_Task inputs_
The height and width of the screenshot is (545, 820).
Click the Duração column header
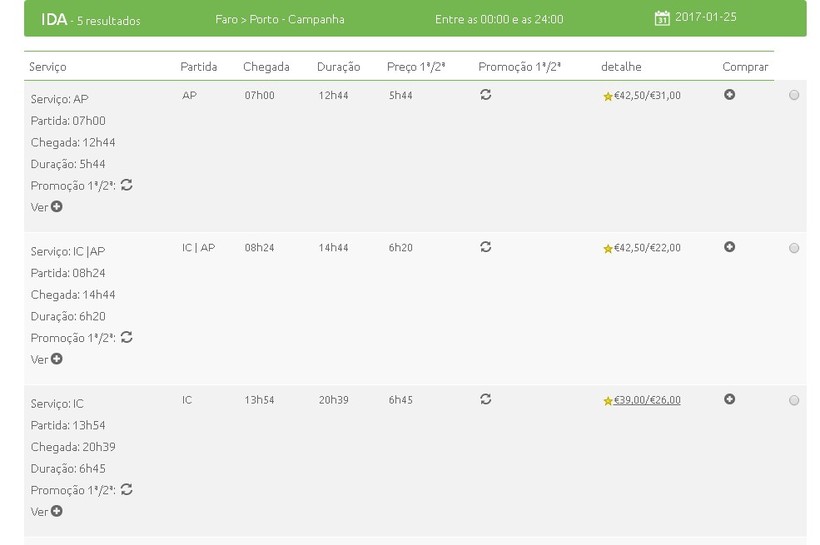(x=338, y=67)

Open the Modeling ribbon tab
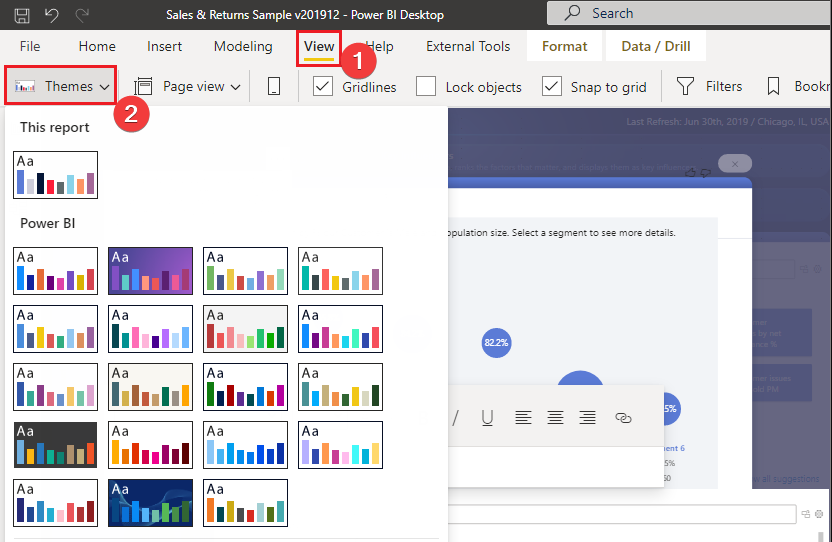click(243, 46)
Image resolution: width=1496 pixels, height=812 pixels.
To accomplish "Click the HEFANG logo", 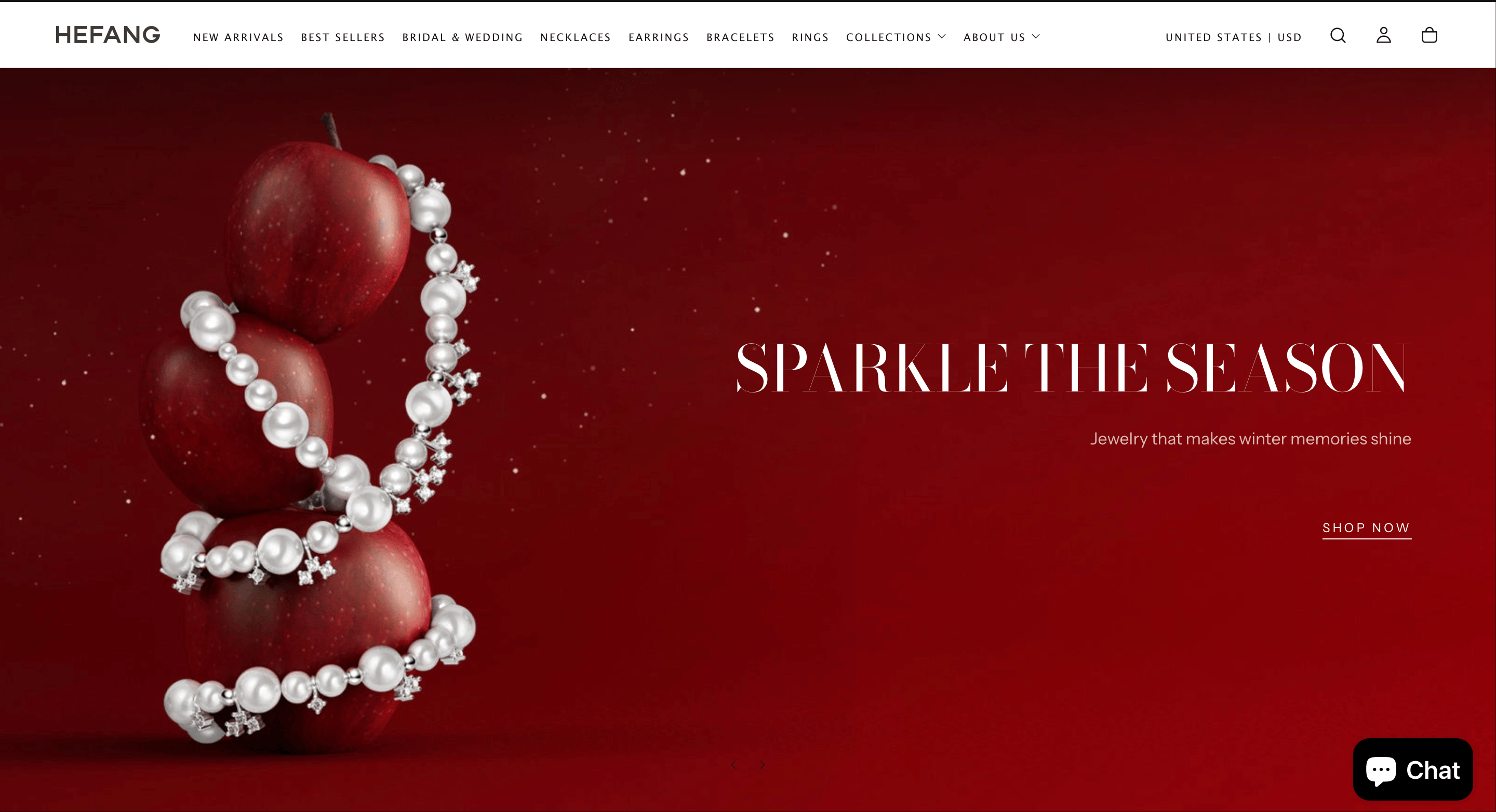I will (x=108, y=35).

_The problem_
Gather every line of the listing above that contains the string "height", copying each one. Case counts.

_Answer to the problem_
The height and width of the screenshot is (545, 820).
Image resolution: width=1496 pixels, height=812 pixels.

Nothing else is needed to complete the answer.